Dix nations pourront expérimenter ce nouveau format, sélectionnées non en vertu de leurs performances collectives en 2023, mais sur la base du classement mondial Longines des cavaliers, en additionnant les points des six meilleurs pilotes de chaque pays, dont un obligatoirement âgé de moins de vingt-cinq ans. Pour l’édition initiale, la FEI s’est appuyée sur le classement publié en octobre. Attention, cela ne signifie absolument pas que les cavaliers ayant permis à leur nation de se qualifier pour la LNL seront de la partie, la sélection des athlètes restant à la discrétion des fédérations nationales.
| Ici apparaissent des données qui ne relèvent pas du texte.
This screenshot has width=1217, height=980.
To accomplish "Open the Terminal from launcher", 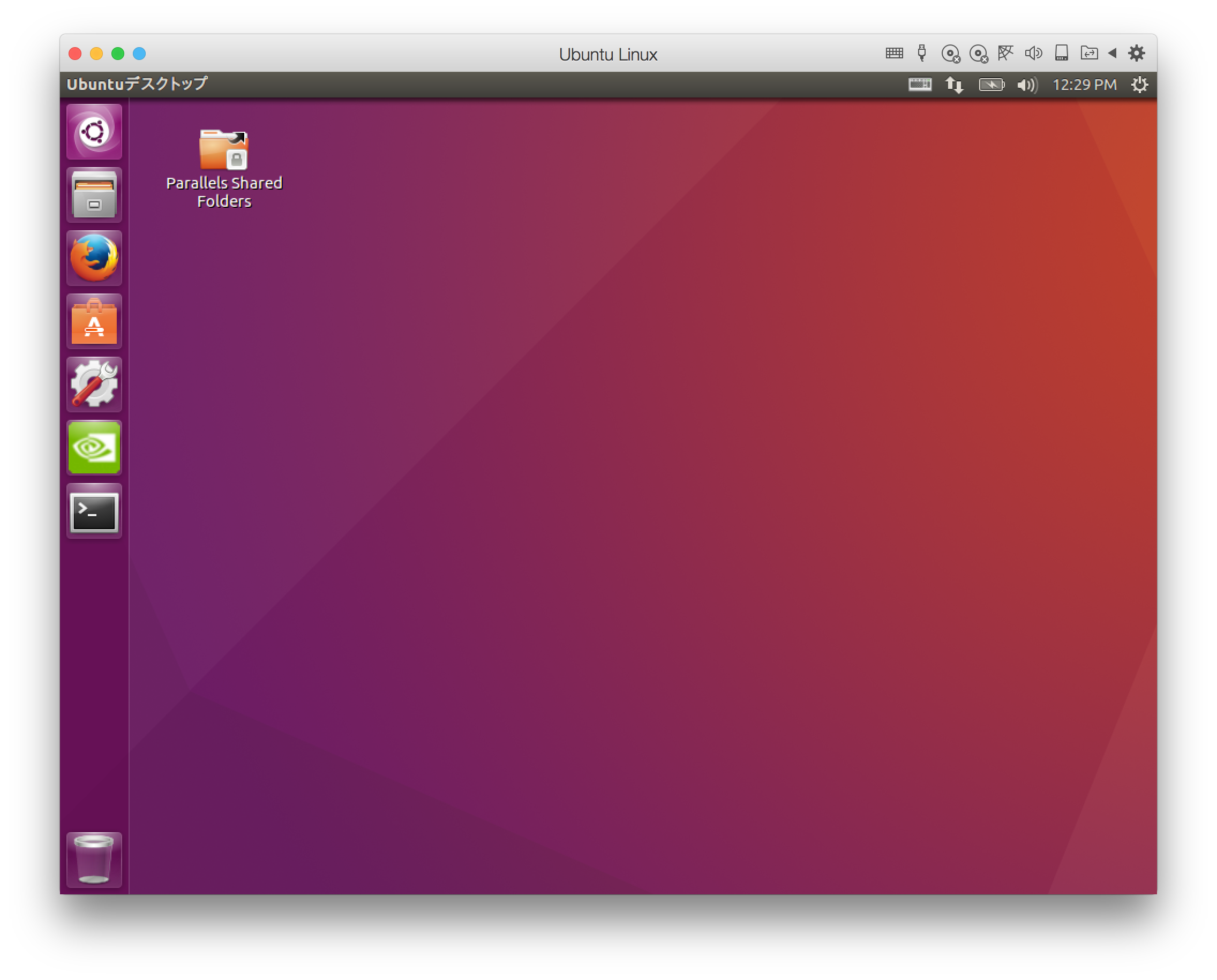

À ce jeu, l’Irlande figure au premier rang avec 13.834 points, devant les États-Unis (13.532). La France comptabilise 12.890 points, somme des crédits de ses six meilleurs cavaliers en octobre: Julien Épaillard, Simon Delestre, Kevin Staut, Pénélope Leprevost, Olivier Perreau et Jeanne Sadran (U25). Suivent l’Allemagne (12.876), la Suisse (12.514), la Grande-Bretagne (12.045), les Pays-Bas (11.957), la Belgique (11.552), la Suède (10.237) et enfin le Brésil (9.289). 



“Nous sommes prêts à relever ce défi dynamique et compétitif”, Sophie Dubourg

À deux mois du coup d’envoi, la FEI a recueilli les impressions des fédérations nationales qualifiées. “Les Coupes des nations constituent le fondement de notre sport. Les épreuves par équipes offrent une expérience précieuse à nos jeunes cavaliers et seront incorporées dans le processus de préparation pour les Jeux olympiques de Paris 2024”, déclare ainsi Robert Ridland, chef d’équipe des États-Unis. “Le nouveau format avec quatre cavaliers dans la première manche puis trois dans la seconde ajoute un défi supplémentaire et ne facilite pas la tâche du chef d’équipe! Cela pourrait conduire à des décisions complexes dont il est difficile de prédire le résultat. C’est un aspect intéressant”, souligne Peter de Waaij, le nouveau chef d’équipe de la Suisse. Son homologue britannique, Di Lampard, fait elle aussi part de son optimisme: “Ces nouvelles modalités offrent de nouvelles opportunités de développement pour nos athlètes, humains et équins. C’est l’occasion de se confronter aux meilleures nations et j’ai hâte de voir ce que cela va donner.”  

“Notre objectif est évidemment de gagner autant que possible – c’est toujours le cas – avec les meilleures paires. Cette série est aussi passionnante qu’unique”, se réjouit Henrik Ankarcrona, l’ambitieux chef d’équipe suédois, à qui GRANDPRIX a récemment consacré un portrait. Sophie Dubourg, directrice technique nationale de la Fédération française d’équitation, souligne la joie du Coq à l’idée de participer à cette compétition: “Pour tout athlète, défendre les couleurs de son pays est un honneur, et avec le nouveau format simplifié de la série, nous sommes prêts à relever ce défi dynamique et compétitif où notre fierté nationale est en jeu.” Michael Blake, son confrère de Horse Sport Ireland, affirme que le Trèfle est lui aussi prêt à relever le défi. “Remporter une Coupe des nations a toujours été pour moi le plus grand honneur, et l’Irlande aura à cœur de donner le meilleur d’elle-même pour consolider sa position tout au long de la Ligue des nations Longines. Je suis impatient de me mesurer aux meilleurs chefs d’équipe du monde.”